Joint Talking Audio-Video Generation with
Autoregressive Diffusion Modeling
Joint audio-video generation models, such as dual-branch diffusion transformers, have demonstrated that generating audio and video within a unified model yields stronger cross-modal coherence than cascaded pipelines. However, existing joint audio-video diffusion models typically couple the two modalities throughout the entire denoising process via pervasive attention mechanisms, treating both high-level semantics and low-level signal details in a fully entangled manner. We argue that such uniform coupling is suboptimal for talking head synthesis. While audio and facial motion are strongly correlated at the semantic and temporal levels, their low-level realizations—acoustic signals and visual textures—follow distinct rendering processes. Enforcing joint modeling across all levels can therefore lead to unnecessary entanglement and reduced modeling efficiency. Instead, we posit that joint modeling should primarily occur at high-level semantic and temporal information, where cross-modal alignment is essential, while low-level refinement should be handled by modality-specific decoders.

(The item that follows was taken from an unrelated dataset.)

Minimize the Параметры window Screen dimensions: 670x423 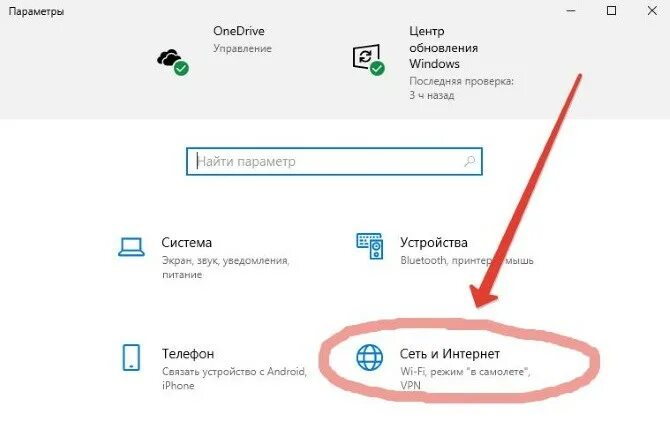[x=571, y=11]
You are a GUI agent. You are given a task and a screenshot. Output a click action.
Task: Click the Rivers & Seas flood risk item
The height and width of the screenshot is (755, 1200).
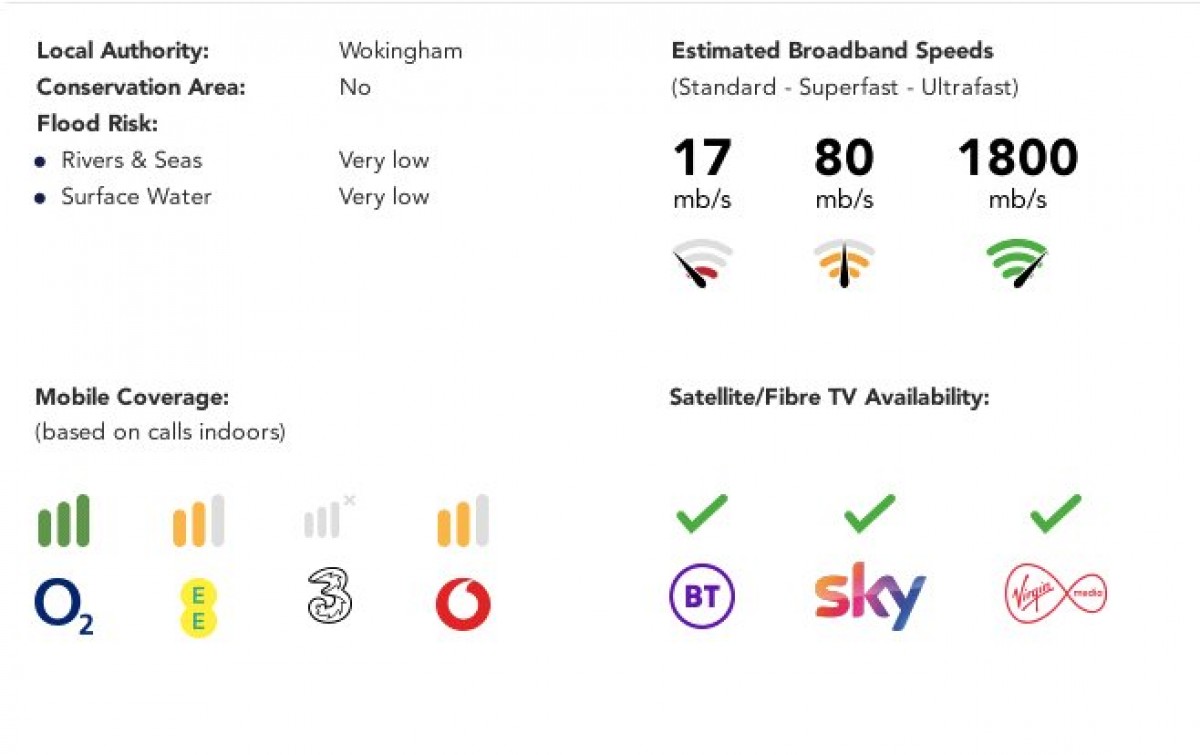tap(131, 160)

Building on this observation, we propose Talker-T2AV, an autoregressive diffusion framework that realizes this principle: high-level cross-modal modeling in a shared autoregressive backbone, with low-level refinement delegated to modality-specific decoding. A shared autoregressive language model serves as a high-level temporal planner, jointly reasoning over audio and video in a unified patch-level token space with autoregressive left-to-right generation. Two lightweight diffusion transformer heads then decode the language model's hidden states into frame-level audio and video latents. Experiments on talking portrait benchmarks show that Talker-T2AV outperforms dual-branch diffusion transformer baselines in lip-sync accuracy, video quality, and audio quality, and further achieves stronger cross-modal consistency than cascaded pipelines, highlighting the complementary benefits of joint modeling.

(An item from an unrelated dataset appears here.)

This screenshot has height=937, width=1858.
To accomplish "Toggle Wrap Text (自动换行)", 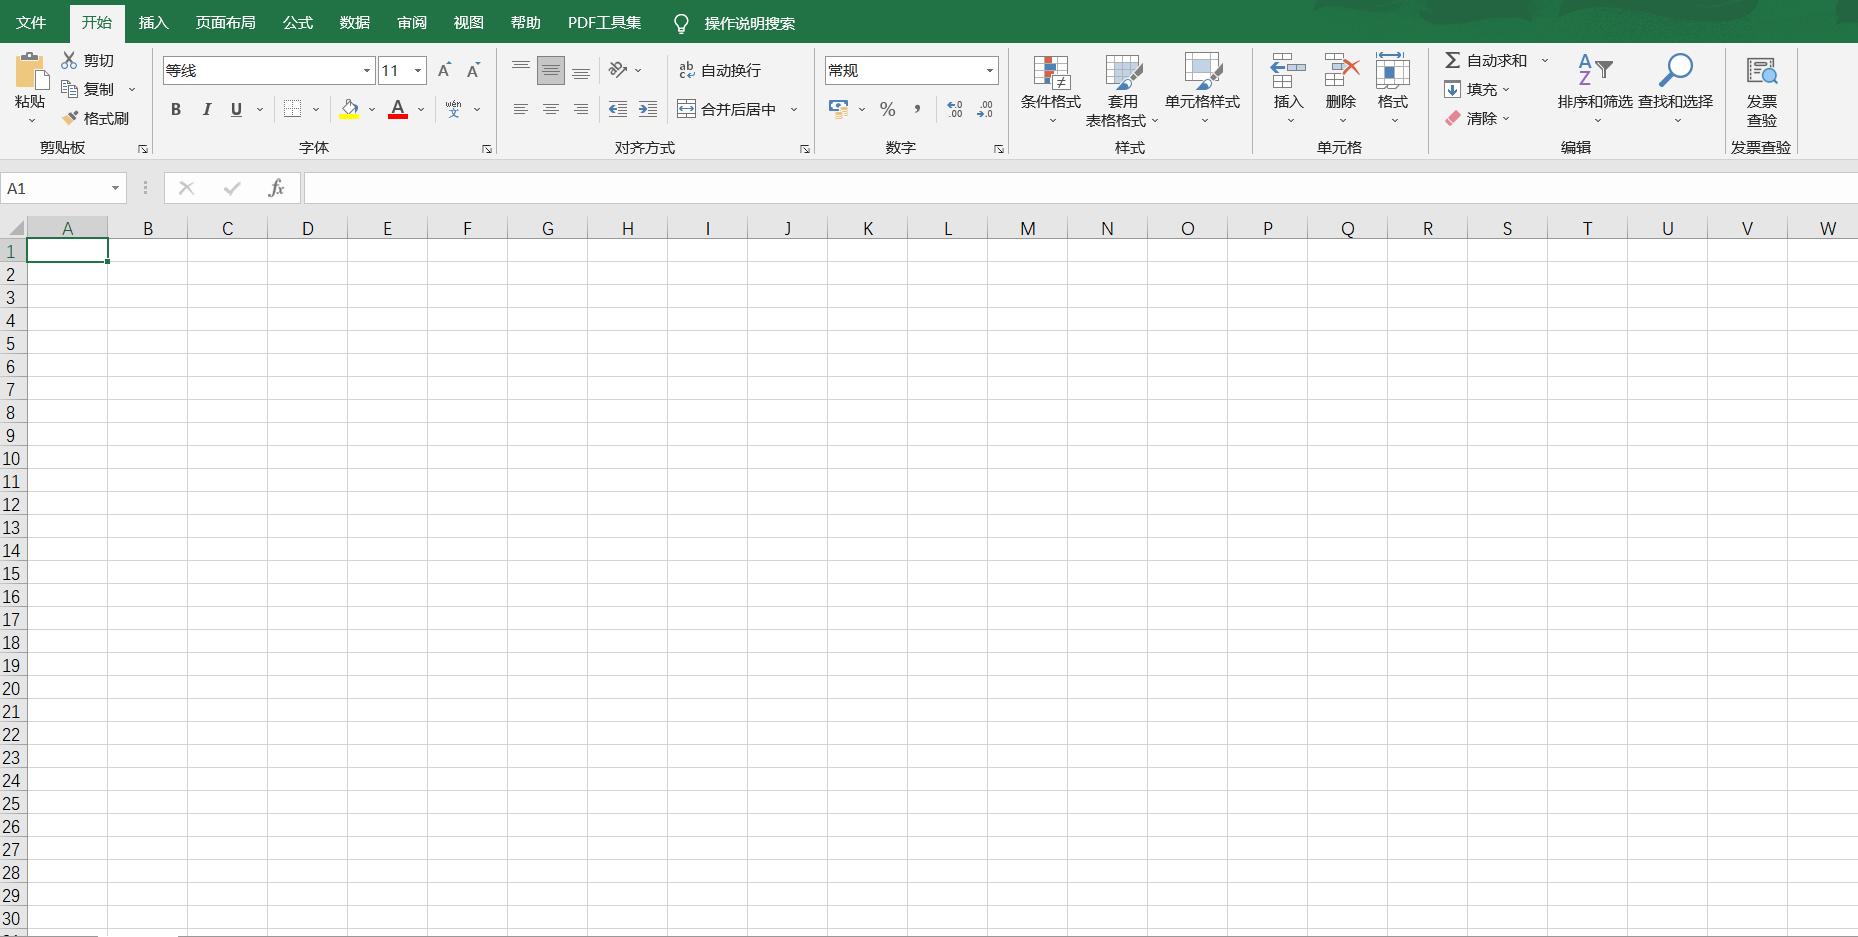I will coord(720,70).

Talker-T2AV decouples joint audio-video generation into high-level cross-modal planning and low-level modality-specific refinement.

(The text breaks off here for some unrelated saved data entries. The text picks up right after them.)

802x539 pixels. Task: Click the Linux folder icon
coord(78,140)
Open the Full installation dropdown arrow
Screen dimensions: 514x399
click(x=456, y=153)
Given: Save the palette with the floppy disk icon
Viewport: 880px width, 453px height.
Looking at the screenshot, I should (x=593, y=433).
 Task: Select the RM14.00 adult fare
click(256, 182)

High-level temporal planner: jointly reasons over audio & video in a unified patch-level token space
Lightweight diffusion transformer
decodes audio latents
Lightweight diffusion transformer
decodes video latents
Lip-sync accurate audio-video output
Given a text transcript, a speaker embedding and an identity image as input, our model jointly generates temporally aligned speech and talking-head video in a single unified autoregressive diffusion framework.
Given a short reference audio-video clip as a multimodal in-context prompt, our model clones the speaker's joint audio-visual talking style—capturing vocal characteristics and facial dynamics in a unified manner—and synthesizes new clips with arbitrary text content, requiring no speaker-specific fine-tuning.